If the BPX.DAEMON resource in the FACILITY class is defined, your system has z/OS® UNIX security. Your system can exercise more control over your superusers.
This level of security is for customers with stricter security requirements who need to have some superusers maintaining the file system but want to have greater control over the z/OS resources that these users can access. Although BPX.DAEMON provides some additional control over the capabilities of a superuser, a superuser should still be regarded as a privileged user because of the full range of privileges the superuser is granted.
- The caller's user identity was permitted to BPX.DAEMON.
- All programs running in the address space have been loaded from
a library that is controlled by a security product. A library that
is identified to RACF® program
control is an example. You can identify individual files as controlled
programs.

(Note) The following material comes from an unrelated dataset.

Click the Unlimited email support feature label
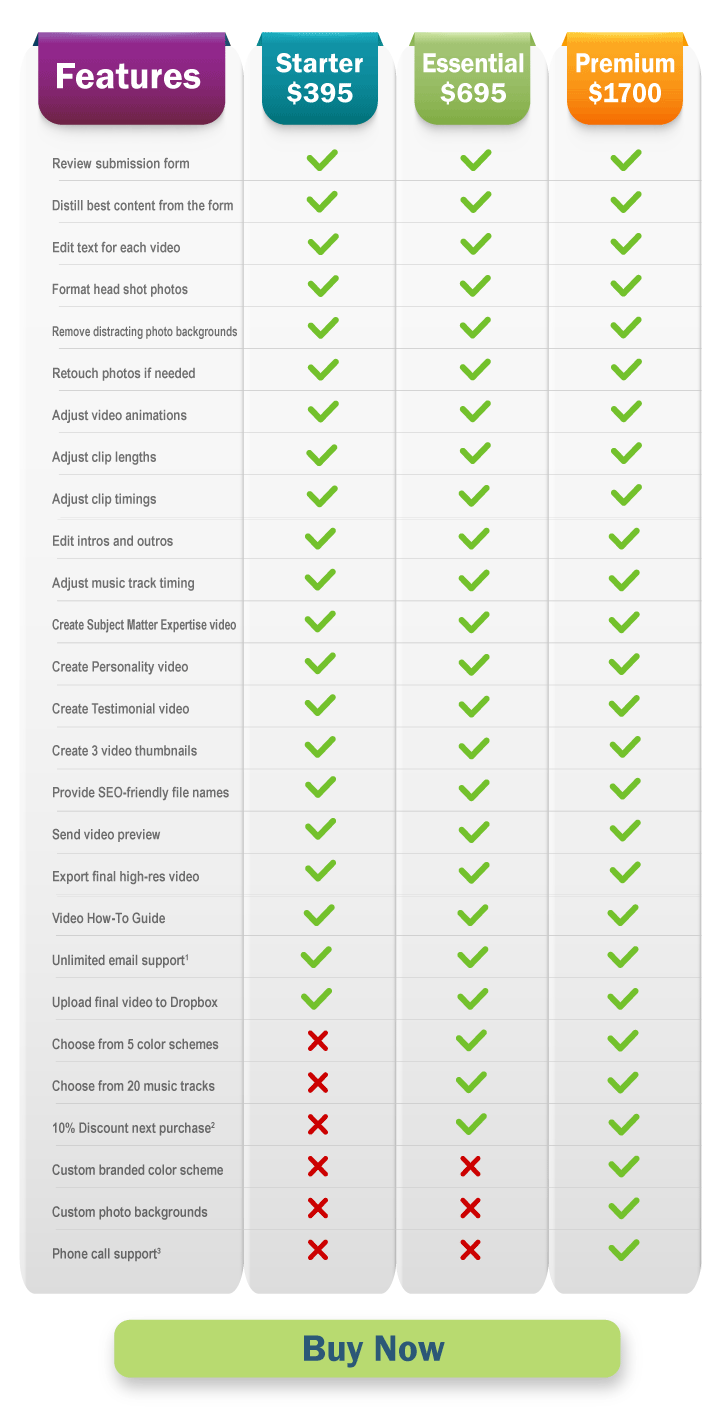 click(x=121, y=960)
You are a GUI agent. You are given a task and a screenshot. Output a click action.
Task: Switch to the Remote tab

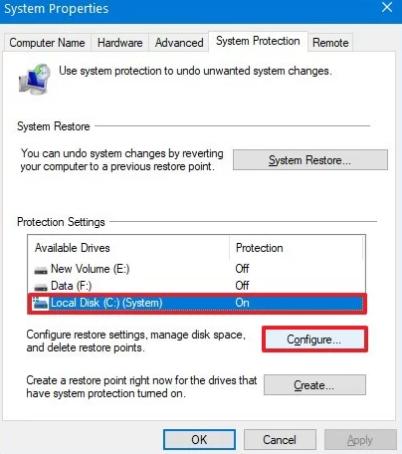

For more information, Customizing the system for IBM-supplied daemons.
Programs that were loaded from MVS™ libraries do not need to be controlled programs if BPX.DAEMON.HFSCTL has been set up. Only UNIX files are checked for program control. For information about setting up BPX.DAEMON.HFSCTL, see Checking UNIX files for program control.
Kernel services that change a caller's z/OS user identity require the target z/OS user identity to have an OMVS segment defined. If you want to maintain this extra level of control at your installation, you must choose which daemons to permit to BPX.DAEMON. You will also have to choose the users to whom you give the OMVS security profile segments. To accomplish this, see Steps for preparing the security program for daemons.
The RACF WARN mode is not supported for BPX.DAEMON.